BEGIN Available data

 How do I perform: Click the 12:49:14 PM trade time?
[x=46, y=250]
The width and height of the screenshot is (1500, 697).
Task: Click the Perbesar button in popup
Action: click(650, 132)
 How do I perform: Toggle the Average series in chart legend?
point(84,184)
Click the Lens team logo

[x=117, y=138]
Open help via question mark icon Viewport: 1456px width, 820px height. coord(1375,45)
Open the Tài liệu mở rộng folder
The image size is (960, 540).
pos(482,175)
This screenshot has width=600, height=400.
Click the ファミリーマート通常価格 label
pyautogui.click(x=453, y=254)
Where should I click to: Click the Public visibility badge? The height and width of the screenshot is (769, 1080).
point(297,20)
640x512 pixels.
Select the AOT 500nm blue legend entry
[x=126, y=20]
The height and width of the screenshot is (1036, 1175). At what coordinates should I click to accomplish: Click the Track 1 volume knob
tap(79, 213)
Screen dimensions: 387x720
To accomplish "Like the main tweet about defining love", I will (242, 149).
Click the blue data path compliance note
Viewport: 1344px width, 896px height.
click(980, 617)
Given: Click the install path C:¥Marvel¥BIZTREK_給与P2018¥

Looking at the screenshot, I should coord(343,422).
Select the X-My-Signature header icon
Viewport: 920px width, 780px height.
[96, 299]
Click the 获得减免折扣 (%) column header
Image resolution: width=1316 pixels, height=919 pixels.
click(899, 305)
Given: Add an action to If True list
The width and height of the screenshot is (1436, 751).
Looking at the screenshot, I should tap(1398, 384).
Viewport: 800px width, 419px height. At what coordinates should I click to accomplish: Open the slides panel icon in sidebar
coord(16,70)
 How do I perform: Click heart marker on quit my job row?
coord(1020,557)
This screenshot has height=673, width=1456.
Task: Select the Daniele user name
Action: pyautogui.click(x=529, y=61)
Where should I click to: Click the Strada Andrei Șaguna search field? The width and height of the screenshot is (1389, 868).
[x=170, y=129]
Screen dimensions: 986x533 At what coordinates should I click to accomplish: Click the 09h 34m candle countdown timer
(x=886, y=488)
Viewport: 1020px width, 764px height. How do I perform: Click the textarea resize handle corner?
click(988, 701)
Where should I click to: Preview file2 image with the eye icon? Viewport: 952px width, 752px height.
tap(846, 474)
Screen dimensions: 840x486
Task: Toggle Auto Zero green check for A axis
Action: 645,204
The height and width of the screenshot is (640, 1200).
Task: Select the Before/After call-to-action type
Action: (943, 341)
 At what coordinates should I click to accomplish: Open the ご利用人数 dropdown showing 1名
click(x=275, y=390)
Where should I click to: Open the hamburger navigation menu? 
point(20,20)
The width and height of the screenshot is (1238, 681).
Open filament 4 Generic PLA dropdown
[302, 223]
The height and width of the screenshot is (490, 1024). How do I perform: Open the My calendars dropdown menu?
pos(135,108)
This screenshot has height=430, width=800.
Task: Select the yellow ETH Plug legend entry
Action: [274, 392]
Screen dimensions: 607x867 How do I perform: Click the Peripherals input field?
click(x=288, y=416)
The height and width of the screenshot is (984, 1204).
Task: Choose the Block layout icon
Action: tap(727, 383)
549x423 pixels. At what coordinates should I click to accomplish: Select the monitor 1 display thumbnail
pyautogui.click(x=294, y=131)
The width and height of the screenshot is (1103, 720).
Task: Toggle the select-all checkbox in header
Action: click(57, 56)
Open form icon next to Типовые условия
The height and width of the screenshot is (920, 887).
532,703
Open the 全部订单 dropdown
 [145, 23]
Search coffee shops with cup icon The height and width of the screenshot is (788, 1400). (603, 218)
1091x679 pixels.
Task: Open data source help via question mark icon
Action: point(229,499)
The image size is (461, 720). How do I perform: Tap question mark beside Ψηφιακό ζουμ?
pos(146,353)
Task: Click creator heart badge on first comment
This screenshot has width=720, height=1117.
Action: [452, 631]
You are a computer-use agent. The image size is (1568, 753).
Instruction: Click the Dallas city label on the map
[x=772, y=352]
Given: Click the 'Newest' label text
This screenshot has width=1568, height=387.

END Available data

## Your objective
Exact copies of all the entries above should be returned.

## Written answer
 How do I perform: Click the 12:49:14 PM trade time?
[x=46, y=250]
The width and height of the screenshot is (1500, 697).
Task: Click the Perbesar button in popup
Action: click(650, 132)
 How do I perform: Toggle the Average series in chart legend?
point(84,184)
Click the Lens team logo

[x=117, y=138]
Open help via question mark icon Viewport: 1456px width, 820px height. coord(1375,45)
Open the Tài liệu mở rộng folder
The image size is (960, 540).
pos(482,175)
This screenshot has width=600, height=400.
Click the ファミリーマート通常価格 label
pyautogui.click(x=453, y=254)
Where should I click to: Click the Public visibility badge? The height and width of the screenshot is (769, 1080).
point(297,20)
640x512 pixels.
Select the AOT 500nm blue legend entry
[x=126, y=20]
The height and width of the screenshot is (1036, 1175). At what coordinates should I click to accomplish: Click the Track 1 volume knob
tap(79, 213)
Screen dimensions: 387x720
To accomplish "Like the main tweet about defining love", I will (242, 149).
Click the blue data path compliance note
Viewport: 1344px width, 896px height.
click(980, 617)
Given: Click the install path C:¥Marvel¥BIZTREK_給与P2018¥

Looking at the screenshot, I should coord(343,422).
Select the X-My-Signature header icon
Viewport: 920px width, 780px height.
[96, 299]
Click the 获得减免折扣 (%) column header
Image resolution: width=1316 pixels, height=919 pixels.
click(899, 305)
Given: Add an action to If True list
The width and height of the screenshot is (1436, 751).
Looking at the screenshot, I should tap(1398, 384).
Viewport: 800px width, 419px height. At what coordinates should I click to accomplish: Open the slides panel icon in sidebar
coord(16,70)
 How do I perform: Click heart marker on quit my job row?
coord(1020,557)
This screenshot has height=673, width=1456.
Task: Select the Daniele user name
Action: pyautogui.click(x=529, y=61)
Where should I click to: Click the Strada Andrei Șaguna search field? The width and height of the screenshot is (1389, 868).
[x=170, y=129]
Screen dimensions: 986x533 At what coordinates should I click to accomplish: Click the 09h 34m candle countdown timer
(x=886, y=488)
Viewport: 1020px width, 764px height. How do I perform: Click the textarea resize handle corner?
click(988, 701)
Where should I click to: Preview file2 image with the eye icon? Viewport: 952px width, 752px height.
tap(846, 474)
Screen dimensions: 840x486
Task: Toggle Auto Zero green check for A axis
Action: 645,204
The height and width of the screenshot is (640, 1200).
Task: Select the Before/After call-to-action type
Action: (943, 341)
 At what coordinates should I click to accomplish: Open the ご利用人数 dropdown showing 1名
click(x=275, y=390)
Where should I click to: Open the hamburger navigation menu? 
point(20,20)
The width and height of the screenshot is (1238, 681).
Open filament 4 Generic PLA dropdown
[302, 223]
The height and width of the screenshot is (490, 1024). How do I perform: Open the My calendars dropdown menu?
pos(135,108)
This screenshot has height=430, width=800.
Task: Select the yellow ETH Plug legend entry
Action: [274, 392]
Screen dimensions: 607x867 How do I perform: Click the Peripherals input field?
click(x=288, y=416)
The height and width of the screenshot is (984, 1204).
Task: Choose the Block layout icon
Action: tap(727, 383)
549x423 pixels. At what coordinates should I click to accomplish: Select the monitor 1 display thumbnail
pyautogui.click(x=294, y=131)
The width and height of the screenshot is (1103, 720).
Task: Toggle the select-all checkbox in header
Action: click(57, 56)
Open form icon next to Типовые условия
The height and width of the screenshot is (920, 887).
532,703
Open the 全部订单 dropdown
 [145, 23]
Search coffee shops with cup icon The height and width of the screenshot is (788, 1400). (603, 218)
1091x679 pixels.
Task: Open data source help via question mark icon
Action: point(229,499)
The image size is (461, 720). How do I perform: Tap question mark beside Ψηφιακό ζουμ?
pos(146,353)
Task: Click creator heart badge on first comment
This screenshot has width=720, height=1117.
Action: [452, 631]
You are a computer-use agent. The image size is (1568, 753).
Instruction: Click the Dallas city label on the map
[x=772, y=352]
Given: Click the 'Newest' label text
This screenshot has width=1568, height=387.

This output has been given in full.